Durante gli ultimi sei giorni di una ragazza in coma, si svolgono le difficili esistenze di alcune persone: c’è la madre (Huppert), attrice che si rifugia nella fede con la speranza di vedere la figlia finalmente guarita nonostante sia da anni in coma irreversibile, Rossa (Maya Sansa) che tenta costantemente il suicidio fermata solo dalla forza del medico Pallido (Pier Giorgio Bellocchio) e Maria (Rohrwacher), attivista cattolica e figlia del senatore del PdL Uliano Beffardi (Servillo) che staziona davanti all’ospedale in cui è ricoverata la ragazza per manifestare contro l’eutanasia e dove incontrerà Roberto (Riondino), il contromanifestante che riuscirà a far breccia nel suo cuore.

Se i rapporti tra i protagonisti di Bella Addormentata sono alla base della vicenda, lo stesso spazio – se non addirittura un pizzico in più – riesce a riservarlo la visione politica della questione che per molti mesi ha occupato i media italiani: l’eutanasia. Decisioni che vengono rimesse in gioco, cambi d’opinione e bruschi risvegli sulla precarietà della vita e sulla certezza della morte: nulla sfugge allo sguardo di Bellocchio che, però, tende a mostrarsi più vigile e razionale soprattutto nel suo contesto socio-politico.

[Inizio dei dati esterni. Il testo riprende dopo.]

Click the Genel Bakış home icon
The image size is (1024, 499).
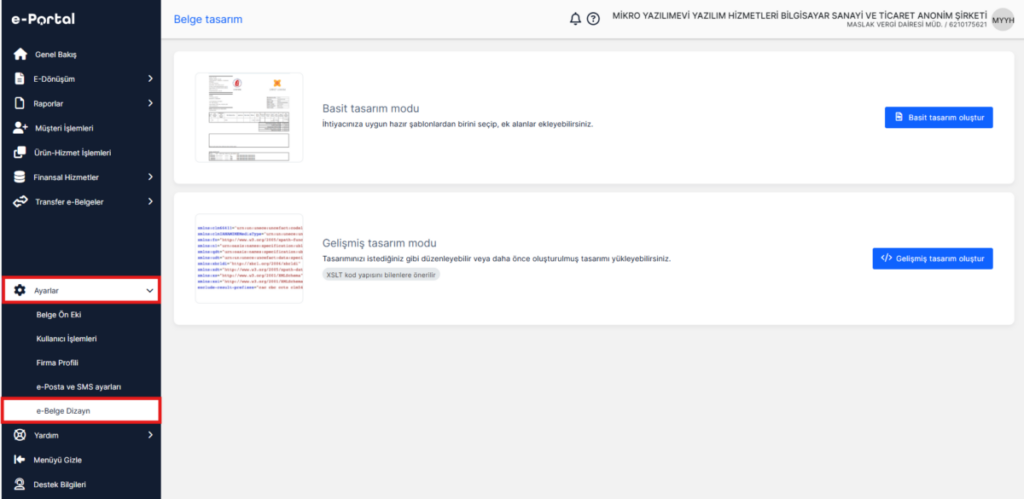(x=20, y=54)
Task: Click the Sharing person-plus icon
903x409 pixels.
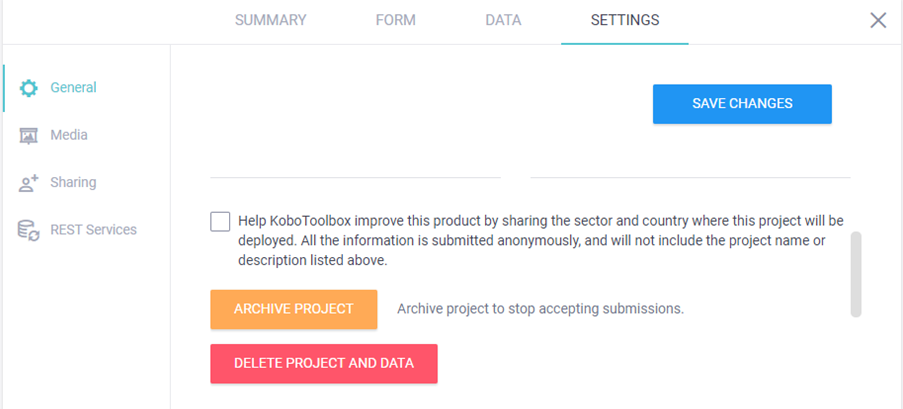Action: [x=29, y=183]
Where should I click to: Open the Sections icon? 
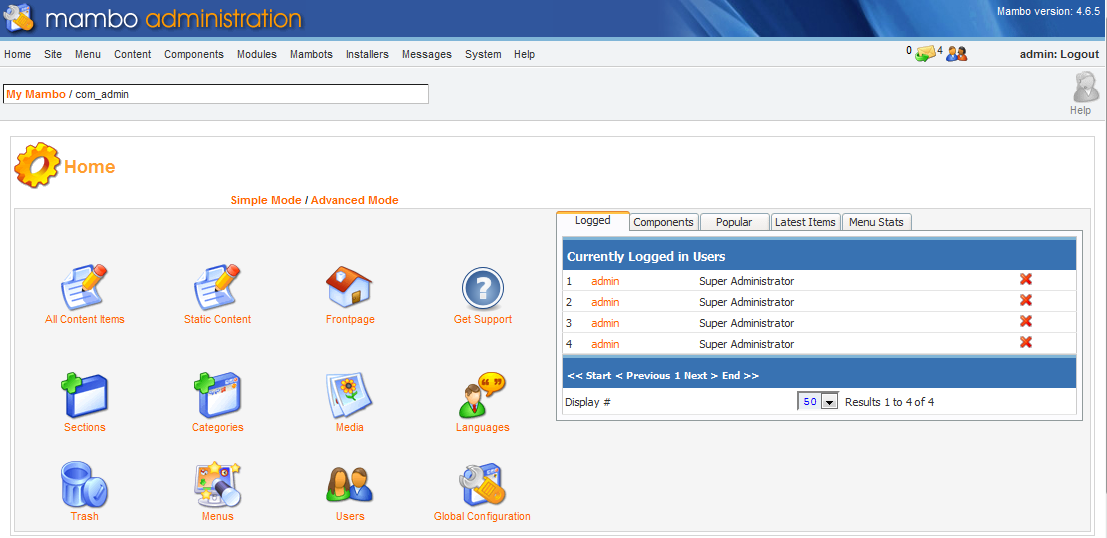(84, 396)
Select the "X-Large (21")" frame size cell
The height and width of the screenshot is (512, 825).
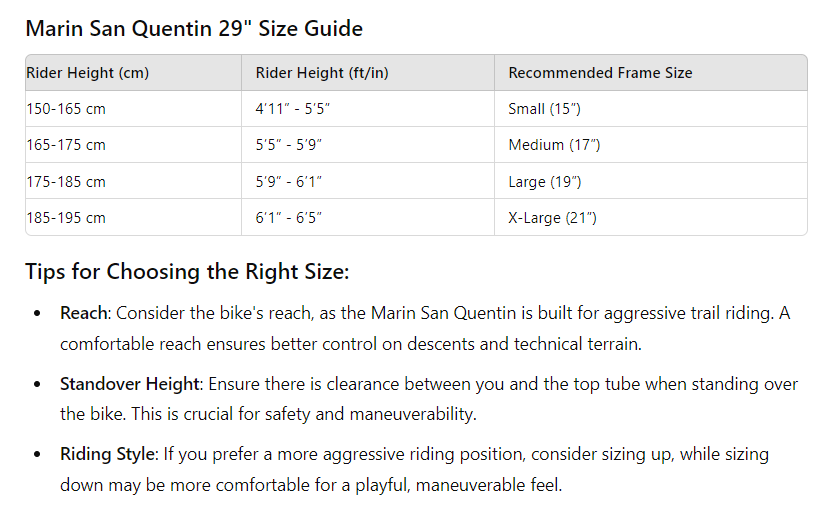click(x=552, y=218)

Con un cast d’eccezione rappresentato da alcune delle migliori figure del cinema italiano e non solo, supportato da una messa in scena particolarmente curata e tecnicamente senza alcun difetto, Bella Addormentata soffre però dal punto di vista della sceneggiatura, sotto alcuni punti di vista poco omogenea. Bellocchio lascia poco spazio ai sentimenti, prediligendo una narrazione piuttosto distaccata, senza concedere lo spazio necessario al flusso di emozioni che nel tempo ha circondato la questione.

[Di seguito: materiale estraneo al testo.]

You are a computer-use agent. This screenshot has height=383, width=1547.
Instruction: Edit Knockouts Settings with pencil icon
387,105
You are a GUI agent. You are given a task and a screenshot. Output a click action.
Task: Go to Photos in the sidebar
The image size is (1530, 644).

Molti difetti e poco trasporto caratterizzano quest’ultima fatica del regista, capace comunque di presentare una pellicola – seppur troppo corposa nelle sue quasi due ore di durata – stilisticamente interessante e valida. Un’esternazione del dolore non schierata rispetto ad alcuna ideologia che, attraverso i corpi di donna che si alternano sullo schermo, passa attraverso l’amore, l’unico espediente per guardare le cose in modo diverso in tutto il percorso di vita che porta, inesorabilmente, verso la morte.